The iron ore price rebounded 1.8% during the latest session to US$62.69 a tonne, according to data from The Metal Bulletin. True to The AFR's word, the BHP Billiton Limited (ASX: BHP) share price has risen 1.4% at the time of writing, while the Fortescue Metals Group Limited (ASX: FMG) share price and Rio Tinto Limited (ASX: RIO) share price are up 3.3% and 2%, respectively.
According to Business Insider, the iron ore rally was sparked by renewed strength in Chinese steel prices, with indications it "may not be over yet."
Meanwhile, Brent oil rose 2.1% and gold was up 0.7%. Indeed, gold has been particularly shaky in recent times, causing plenty of volatility in the share prices of businesses such as Northern Star Resources Ltd (ASX: NST) and Newcrest Mining Limited (ASX: NCM). The pair have fallen 3.3% and 11.5% over the past month, respectively, but risen 1.4% and 1.2% so far today.

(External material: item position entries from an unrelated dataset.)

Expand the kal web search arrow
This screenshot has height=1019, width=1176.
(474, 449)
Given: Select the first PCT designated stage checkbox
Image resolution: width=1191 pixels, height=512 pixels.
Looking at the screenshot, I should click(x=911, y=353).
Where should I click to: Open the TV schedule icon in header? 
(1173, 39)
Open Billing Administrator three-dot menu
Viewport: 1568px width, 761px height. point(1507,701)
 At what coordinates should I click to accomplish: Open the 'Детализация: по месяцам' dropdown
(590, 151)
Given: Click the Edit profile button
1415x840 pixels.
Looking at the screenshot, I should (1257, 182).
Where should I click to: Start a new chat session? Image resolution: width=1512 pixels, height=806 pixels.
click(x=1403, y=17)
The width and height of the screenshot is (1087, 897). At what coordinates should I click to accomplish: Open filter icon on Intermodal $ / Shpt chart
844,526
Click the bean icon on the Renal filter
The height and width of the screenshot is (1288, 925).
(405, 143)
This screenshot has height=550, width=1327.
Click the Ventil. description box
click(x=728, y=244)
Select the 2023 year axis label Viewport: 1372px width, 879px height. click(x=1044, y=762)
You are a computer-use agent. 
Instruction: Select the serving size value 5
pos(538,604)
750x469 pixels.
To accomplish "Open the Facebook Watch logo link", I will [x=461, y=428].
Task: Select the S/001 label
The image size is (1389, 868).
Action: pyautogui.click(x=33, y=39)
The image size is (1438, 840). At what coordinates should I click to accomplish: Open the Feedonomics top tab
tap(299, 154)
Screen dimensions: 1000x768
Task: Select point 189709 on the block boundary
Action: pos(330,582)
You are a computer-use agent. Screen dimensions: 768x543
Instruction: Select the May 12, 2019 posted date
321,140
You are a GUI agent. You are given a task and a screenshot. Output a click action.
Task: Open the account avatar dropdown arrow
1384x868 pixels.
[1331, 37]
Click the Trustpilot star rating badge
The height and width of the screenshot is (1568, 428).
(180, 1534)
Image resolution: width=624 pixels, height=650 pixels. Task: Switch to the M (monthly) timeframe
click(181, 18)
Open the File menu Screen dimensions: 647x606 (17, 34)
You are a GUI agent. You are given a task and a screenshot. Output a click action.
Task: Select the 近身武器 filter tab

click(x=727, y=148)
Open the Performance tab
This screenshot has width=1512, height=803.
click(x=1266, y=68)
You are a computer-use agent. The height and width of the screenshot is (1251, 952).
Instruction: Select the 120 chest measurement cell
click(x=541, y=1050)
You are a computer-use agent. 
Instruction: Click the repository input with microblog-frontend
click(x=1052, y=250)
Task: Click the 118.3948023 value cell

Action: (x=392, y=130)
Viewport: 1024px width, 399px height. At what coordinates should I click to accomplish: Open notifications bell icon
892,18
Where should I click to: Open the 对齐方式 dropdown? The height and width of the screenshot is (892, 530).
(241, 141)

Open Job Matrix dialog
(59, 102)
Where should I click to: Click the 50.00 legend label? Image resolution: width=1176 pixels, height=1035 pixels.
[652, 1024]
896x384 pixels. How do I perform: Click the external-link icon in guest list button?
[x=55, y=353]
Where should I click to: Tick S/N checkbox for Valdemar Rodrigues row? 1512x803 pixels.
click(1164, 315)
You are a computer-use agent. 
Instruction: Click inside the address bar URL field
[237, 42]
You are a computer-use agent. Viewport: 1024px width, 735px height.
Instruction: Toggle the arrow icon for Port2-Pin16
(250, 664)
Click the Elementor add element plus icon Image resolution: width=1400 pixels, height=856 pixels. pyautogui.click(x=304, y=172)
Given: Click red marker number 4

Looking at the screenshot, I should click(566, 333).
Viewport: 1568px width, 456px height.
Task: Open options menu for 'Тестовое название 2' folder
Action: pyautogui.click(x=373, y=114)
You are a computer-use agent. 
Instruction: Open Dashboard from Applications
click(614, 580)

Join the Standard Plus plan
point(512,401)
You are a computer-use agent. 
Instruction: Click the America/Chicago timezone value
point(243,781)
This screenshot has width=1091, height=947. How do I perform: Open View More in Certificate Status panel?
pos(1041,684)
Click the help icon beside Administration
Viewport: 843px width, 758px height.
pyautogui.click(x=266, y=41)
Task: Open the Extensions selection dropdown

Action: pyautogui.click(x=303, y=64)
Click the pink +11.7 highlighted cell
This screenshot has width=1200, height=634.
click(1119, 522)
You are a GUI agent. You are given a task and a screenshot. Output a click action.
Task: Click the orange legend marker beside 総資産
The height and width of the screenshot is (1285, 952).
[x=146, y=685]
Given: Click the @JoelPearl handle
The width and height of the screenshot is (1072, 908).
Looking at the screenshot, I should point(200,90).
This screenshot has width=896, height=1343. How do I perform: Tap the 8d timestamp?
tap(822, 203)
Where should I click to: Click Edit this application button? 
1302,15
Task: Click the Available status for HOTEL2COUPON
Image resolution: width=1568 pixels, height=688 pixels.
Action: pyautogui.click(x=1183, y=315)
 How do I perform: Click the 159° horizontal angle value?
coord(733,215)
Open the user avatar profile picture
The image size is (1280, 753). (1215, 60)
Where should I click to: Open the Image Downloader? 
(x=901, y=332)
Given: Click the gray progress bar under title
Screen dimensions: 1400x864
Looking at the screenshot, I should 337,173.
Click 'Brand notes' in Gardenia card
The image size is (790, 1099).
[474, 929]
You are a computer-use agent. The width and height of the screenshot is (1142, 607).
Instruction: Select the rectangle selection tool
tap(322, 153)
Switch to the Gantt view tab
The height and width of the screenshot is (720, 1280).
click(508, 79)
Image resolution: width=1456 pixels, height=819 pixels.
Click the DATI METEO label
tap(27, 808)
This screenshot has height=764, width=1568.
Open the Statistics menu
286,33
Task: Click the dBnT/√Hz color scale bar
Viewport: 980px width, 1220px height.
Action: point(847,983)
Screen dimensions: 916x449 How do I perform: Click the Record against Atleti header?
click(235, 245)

So, with some investors pouring their money back into the sector, the question once again becomes…
Should you join them?
Since the beginning of 2016, shares across the commodity sector have been among the market's best performers. The BHP share price has risen 36% during that time, with the Newcrest share price rising 61%. Fortescue's share price has nearly tripled, up 180% in 17 short months, while Whitehaven Coal Ltd (ASX: WHC) has jumped a whopping 270%. Here's what those returns look like in chart form:
With those kind of returns, it's easy to see why investors might be tempted – particularly when the S&P/ASX 200 (Index: ^AXJO) (ASX: XJO) has returned just 8.1%.
But there is something about the resources industry that investors need to consider before investing their hard-earned dollars.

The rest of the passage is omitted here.